■ Your objective: Each record should appear again in the response exactly as it does in the original.

■ Information given:
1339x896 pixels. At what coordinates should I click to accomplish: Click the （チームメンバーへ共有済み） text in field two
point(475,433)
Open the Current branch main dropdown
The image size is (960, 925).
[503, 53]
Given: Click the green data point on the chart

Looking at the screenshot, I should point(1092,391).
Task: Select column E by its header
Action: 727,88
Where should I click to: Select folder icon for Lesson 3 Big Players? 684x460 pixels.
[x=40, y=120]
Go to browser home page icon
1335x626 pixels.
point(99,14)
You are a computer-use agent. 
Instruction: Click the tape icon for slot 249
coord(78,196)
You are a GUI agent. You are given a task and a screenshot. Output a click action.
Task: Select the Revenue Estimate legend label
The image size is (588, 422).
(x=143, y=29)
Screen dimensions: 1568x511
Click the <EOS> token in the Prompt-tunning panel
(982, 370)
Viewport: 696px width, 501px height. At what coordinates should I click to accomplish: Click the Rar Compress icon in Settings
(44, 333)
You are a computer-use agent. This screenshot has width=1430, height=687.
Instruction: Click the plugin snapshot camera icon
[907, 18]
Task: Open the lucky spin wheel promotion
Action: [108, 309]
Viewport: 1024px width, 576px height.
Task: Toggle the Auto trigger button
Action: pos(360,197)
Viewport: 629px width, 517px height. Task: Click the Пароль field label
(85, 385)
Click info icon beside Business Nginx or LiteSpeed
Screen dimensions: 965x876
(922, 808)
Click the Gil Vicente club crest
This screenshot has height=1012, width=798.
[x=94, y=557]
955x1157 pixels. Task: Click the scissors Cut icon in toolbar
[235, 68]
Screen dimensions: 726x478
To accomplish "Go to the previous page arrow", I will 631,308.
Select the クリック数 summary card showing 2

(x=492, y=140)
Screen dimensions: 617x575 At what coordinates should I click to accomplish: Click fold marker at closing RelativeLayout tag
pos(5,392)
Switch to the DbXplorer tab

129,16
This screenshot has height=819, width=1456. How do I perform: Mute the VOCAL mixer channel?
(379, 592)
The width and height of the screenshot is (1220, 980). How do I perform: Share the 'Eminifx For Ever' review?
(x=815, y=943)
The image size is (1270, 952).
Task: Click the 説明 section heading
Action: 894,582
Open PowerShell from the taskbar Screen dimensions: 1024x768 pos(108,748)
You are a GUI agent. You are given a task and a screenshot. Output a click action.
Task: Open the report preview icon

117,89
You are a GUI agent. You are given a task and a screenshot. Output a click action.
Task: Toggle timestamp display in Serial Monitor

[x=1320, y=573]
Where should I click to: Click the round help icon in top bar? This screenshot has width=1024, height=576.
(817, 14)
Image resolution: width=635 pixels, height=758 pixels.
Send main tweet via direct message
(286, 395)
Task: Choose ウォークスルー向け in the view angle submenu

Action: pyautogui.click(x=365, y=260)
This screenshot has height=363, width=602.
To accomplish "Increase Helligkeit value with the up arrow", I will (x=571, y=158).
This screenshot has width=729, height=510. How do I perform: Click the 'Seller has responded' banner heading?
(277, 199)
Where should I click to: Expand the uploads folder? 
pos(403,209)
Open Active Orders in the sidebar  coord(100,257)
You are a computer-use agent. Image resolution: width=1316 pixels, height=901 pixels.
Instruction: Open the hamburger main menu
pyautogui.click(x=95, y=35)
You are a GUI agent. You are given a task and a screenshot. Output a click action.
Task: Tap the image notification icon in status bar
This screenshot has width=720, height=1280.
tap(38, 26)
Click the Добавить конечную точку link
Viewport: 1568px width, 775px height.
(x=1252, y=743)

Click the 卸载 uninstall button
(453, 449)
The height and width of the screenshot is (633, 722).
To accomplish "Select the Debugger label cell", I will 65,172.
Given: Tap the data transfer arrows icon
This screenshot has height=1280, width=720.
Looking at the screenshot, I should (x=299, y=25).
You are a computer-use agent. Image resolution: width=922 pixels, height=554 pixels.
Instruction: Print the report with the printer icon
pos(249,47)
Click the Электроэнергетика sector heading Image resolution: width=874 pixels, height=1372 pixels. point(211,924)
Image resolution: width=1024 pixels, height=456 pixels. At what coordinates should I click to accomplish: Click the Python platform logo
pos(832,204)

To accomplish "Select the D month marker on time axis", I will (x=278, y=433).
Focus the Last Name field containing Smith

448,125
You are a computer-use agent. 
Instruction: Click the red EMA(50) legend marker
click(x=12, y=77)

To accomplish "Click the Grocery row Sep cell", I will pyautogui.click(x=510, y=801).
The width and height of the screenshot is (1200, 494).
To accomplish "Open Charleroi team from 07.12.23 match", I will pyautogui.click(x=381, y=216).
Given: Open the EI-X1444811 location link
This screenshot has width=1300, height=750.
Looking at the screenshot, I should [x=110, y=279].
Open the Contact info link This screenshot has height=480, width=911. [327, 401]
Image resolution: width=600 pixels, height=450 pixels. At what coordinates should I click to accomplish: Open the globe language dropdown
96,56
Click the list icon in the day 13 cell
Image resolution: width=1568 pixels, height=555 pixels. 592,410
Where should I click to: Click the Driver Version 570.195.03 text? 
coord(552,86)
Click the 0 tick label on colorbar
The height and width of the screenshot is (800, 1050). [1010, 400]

■ Answer box:
1339x896 pixels. At what coordinates should I click to accomplish: Click the （チームメンバーへ共有済み） text in field two
point(475,433)
Open the Current branch main dropdown
The image size is (960, 925).
[503, 53]
Given: Click the green data point on the chart

Looking at the screenshot, I should point(1092,391).
Task: Select column E by its header
Action: 727,88
Where should I click to: Select folder icon for Lesson 3 Big Players? 684x460 pixels.
[x=40, y=120]
Go to browser home page icon
1335x626 pixels.
point(99,14)
You are a computer-use agent. 
Instruction: Click the tape icon for slot 249
coord(78,196)
You are a GUI agent. You are given a task and a screenshot. Output a click action.
Task: Select the Revenue Estimate legend label
The image size is (588, 422).
(x=143, y=29)
Screen dimensions: 1568x511
Click the <EOS> token in the Prompt-tunning panel
(982, 370)
Viewport: 696px width, 501px height. At what coordinates should I click to accomplish: Click the Rar Compress icon in Settings
(44, 333)
You are a computer-use agent. This screenshot has width=1430, height=687.
Instruction: Click the plugin snapshot camera icon
[907, 18]
Task: Open the lucky spin wheel promotion
Action: [108, 309]
Viewport: 1024px width, 576px height.
Task: Toggle the Auto trigger button
Action: pos(360,197)
Viewport: 629px width, 517px height. Task: Click the Пароль field label
(85, 385)
Click info icon beside Business Nginx or LiteSpeed
Screen dimensions: 965x876
(922, 808)
Click the Gil Vicente club crest
This screenshot has height=1012, width=798.
[x=94, y=557]
955x1157 pixels. Task: Click the scissors Cut icon in toolbar
[235, 68]
Screen dimensions: 726x478
To accomplish "Go to the previous page arrow", I will 631,308.
Select the クリック数 summary card showing 2

(x=492, y=140)
Screen dimensions: 617x575 At what coordinates should I click to accomplish: Click fold marker at closing RelativeLayout tag
pos(5,392)
Switch to the DbXplorer tab

129,16
This screenshot has height=819, width=1456. How do I perform: Mute the VOCAL mixer channel?
(379, 592)
The width and height of the screenshot is (1220, 980). How do I perform: Share the 'Eminifx For Ever' review?
(x=815, y=943)
The image size is (1270, 952).
Task: Click the 説明 section heading
Action: 894,582
Open PowerShell from the taskbar Screen dimensions: 1024x768 pos(108,748)
You are a GUI agent. You are given a task and a screenshot. Output a click action.
Task: Open the report preview icon

117,89
You are a GUI agent. You are given a task and a screenshot. Output a click action.
Task: Toggle timestamp display in Serial Monitor

[x=1320, y=573]
Where should I click to: Click the round help icon in top bar? This screenshot has width=1024, height=576.
(817, 14)
Image resolution: width=635 pixels, height=758 pixels.
Send main tweet via direct message
(286, 395)
Task: Choose ウォークスルー向け in the view angle submenu

Action: pyautogui.click(x=365, y=260)
This screenshot has height=363, width=602.
To accomplish "Increase Helligkeit value with the up arrow", I will (x=571, y=158).
This screenshot has width=729, height=510. How do I perform: Click the 'Seller has responded' banner heading?
(277, 199)
Where should I click to: Expand the uploads folder? 
pos(403,209)
Open Active Orders in the sidebar  coord(100,257)
You are a computer-use agent. Image resolution: width=1316 pixels, height=901 pixels.
Instruction: Open the hamburger main menu
pyautogui.click(x=95, y=35)
You are a GUI agent. You are given a task and a screenshot. Output a click action.
Task: Tap the image notification icon in status bar
This screenshot has width=720, height=1280.
tap(38, 26)
Click the Добавить конечную точку link
Viewport: 1568px width, 775px height.
(x=1252, y=743)

Click the 卸载 uninstall button
(453, 449)
The height and width of the screenshot is (633, 722).
To accomplish "Select the Debugger label cell", I will 65,172.
Given: Tap the data transfer arrows icon
This screenshot has height=1280, width=720.
Looking at the screenshot, I should (x=299, y=25).
You are a computer-use agent. Image resolution: width=922 pixels, height=554 pixels.
Instruction: Print the report with the printer icon
pos(249,47)
Click the Электроэнергетика sector heading Image resolution: width=874 pixels, height=1372 pixels. point(211,924)
Image resolution: width=1024 pixels, height=456 pixels. At what coordinates should I click to accomplish: Click the Python platform logo
pos(832,204)

To accomplish "Select the D month marker on time axis", I will (x=278, y=433).
Focus the Last Name field containing Smith

448,125
You are a computer-use agent. 
Instruction: Click the red EMA(50) legend marker
click(x=12, y=77)

To accomplish "Click the Grocery row Sep cell", I will pyautogui.click(x=510, y=801).
The width and height of the screenshot is (1200, 494).
To accomplish "Open Charleroi team from 07.12.23 match", I will pyautogui.click(x=381, y=216).
Given: Open the EI-X1444811 location link
This screenshot has width=1300, height=750.
Looking at the screenshot, I should [x=110, y=279].
Open the Contact info link This screenshot has height=480, width=911. [327, 401]
Image resolution: width=600 pixels, height=450 pixels. At what coordinates should I click to accomplish: Open the globe language dropdown
96,56
Click the list icon in the day 13 cell
Image resolution: width=1568 pixels, height=555 pixels. 592,410
Where should I click to: Click the Driver Version 570.195.03 text? 
coord(552,86)
Click the 0 tick label on colorbar
The height and width of the screenshot is (800, 1050). [1010, 400]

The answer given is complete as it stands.